The supposed purpose behind stress induction tactics used with prisoners by their captives is to get the prisoner to confess confidential information that may be vital to the national security of their county. However, more often than not, the stress induction tactics used are less to gain tactical or secure information and more for the sheer purpose of torturing the prisoner. Here are some of the stress induction tactics used in controversial prisoner torture.
5 Controversial Stress Induction Techniques
The reported purpose behind sleep deprivation of a prisoner is to create a feeling of stress so that the prisoner breaks down and talks. However, this tactic becomes controversial when it is carried too far not just keeping the prisoner awake for 24 or 48 hours, but by doing so for even longer periods of time, which can often result in a complete psychotic breakdown. In other cases, sleep deprivation is achieved by inflicting pain each time the prisoner falls asleep, making them too afraid of the pain to be able to sleep even after the torture has stopped.
Another stress induction tactic used in controversial prisoner torture is sensory deprivation. A prisoner is locked into a dark, sound-proof room with no sense of time or place for long periods of time. The prisoner loses all sense of time, and eventually no longer knows what day it is or whether they are awake or asleep, or alive or dead.

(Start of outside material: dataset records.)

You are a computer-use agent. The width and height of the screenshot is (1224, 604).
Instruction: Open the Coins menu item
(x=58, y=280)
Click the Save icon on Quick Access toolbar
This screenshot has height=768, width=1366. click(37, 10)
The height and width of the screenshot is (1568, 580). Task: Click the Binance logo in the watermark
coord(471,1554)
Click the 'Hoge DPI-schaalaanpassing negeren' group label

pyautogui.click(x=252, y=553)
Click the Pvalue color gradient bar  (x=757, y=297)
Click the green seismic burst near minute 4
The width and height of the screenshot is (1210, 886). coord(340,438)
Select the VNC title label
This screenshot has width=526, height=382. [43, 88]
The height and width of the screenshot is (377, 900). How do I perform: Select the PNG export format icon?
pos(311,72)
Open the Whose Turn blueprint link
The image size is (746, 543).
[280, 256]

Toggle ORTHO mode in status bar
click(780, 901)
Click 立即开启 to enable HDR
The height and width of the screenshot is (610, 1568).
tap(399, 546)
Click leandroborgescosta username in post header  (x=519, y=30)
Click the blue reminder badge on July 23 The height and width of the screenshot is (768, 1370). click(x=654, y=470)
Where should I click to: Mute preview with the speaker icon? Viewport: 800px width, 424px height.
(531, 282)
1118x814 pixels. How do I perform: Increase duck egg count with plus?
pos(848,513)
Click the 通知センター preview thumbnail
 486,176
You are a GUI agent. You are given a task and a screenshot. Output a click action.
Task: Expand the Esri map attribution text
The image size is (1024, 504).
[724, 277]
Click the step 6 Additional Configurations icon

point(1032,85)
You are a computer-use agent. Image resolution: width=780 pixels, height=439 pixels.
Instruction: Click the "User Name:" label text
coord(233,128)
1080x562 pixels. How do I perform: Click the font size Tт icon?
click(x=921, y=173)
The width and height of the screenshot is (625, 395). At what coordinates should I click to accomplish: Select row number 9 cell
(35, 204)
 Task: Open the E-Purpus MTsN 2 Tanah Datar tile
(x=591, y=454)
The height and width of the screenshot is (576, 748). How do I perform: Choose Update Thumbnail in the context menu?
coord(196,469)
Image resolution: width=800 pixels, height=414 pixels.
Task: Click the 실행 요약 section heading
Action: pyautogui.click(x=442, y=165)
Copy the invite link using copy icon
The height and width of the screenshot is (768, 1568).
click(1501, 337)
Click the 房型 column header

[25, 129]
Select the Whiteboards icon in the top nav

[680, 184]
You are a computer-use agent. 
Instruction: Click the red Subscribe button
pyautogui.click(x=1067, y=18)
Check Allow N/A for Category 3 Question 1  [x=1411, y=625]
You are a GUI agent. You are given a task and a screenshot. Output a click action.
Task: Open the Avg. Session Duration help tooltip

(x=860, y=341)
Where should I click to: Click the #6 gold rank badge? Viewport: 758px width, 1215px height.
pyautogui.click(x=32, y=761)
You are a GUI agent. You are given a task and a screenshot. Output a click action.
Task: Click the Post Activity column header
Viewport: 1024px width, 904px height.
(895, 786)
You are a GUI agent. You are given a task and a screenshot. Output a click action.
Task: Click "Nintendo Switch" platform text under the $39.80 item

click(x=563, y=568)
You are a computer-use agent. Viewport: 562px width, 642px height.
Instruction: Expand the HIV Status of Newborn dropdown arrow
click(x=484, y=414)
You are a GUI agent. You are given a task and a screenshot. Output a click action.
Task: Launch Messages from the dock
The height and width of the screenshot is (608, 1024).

On the opposite end of sensory deprivation is sensory bombardment. In this type stress induction tactic used in controversial prisoner torture, the prisoner is bombarded with lights, sounds, and perhaps even by poking or prodding the prisoner continually. There is no relief from the light, or sound, or poking; it goes on and on until the prisoner breaks. However, in many cases the prisoner mentally breaks and still is unable to give his captives any useful information, and he or she may be subjected to even more sensory overload torture.
The use of temperature extremes as a stress induction tactic is controversial and can actually lead to a prisoner’s death either from hypothermia or from heat exhaustion. When alternating temperature extremes are used on patients, these extremes can result in heart failure and sudden death.
Waterboarding mimics the sensation of drowning and can actually have the result of actually drowning the prisoner if carried too far. This stress induction tactic is designed to gain information through the fear of death and often has the result of making a prisoner fearful to talk, because they believe that once they do they will actually be killed. Forcing a prisoner to watch a mock execution is likely to have the same effect.
In most cases, stress induction tactics used in controversial prisoner torture only result in making the torturer less humane and destroying the physical, mental, and emotional health of the prisoner being tortured. In cases where the prisoner may be completely innocent or have no useful information to give, the torture results in destroying a human life for no purpose whatsoever.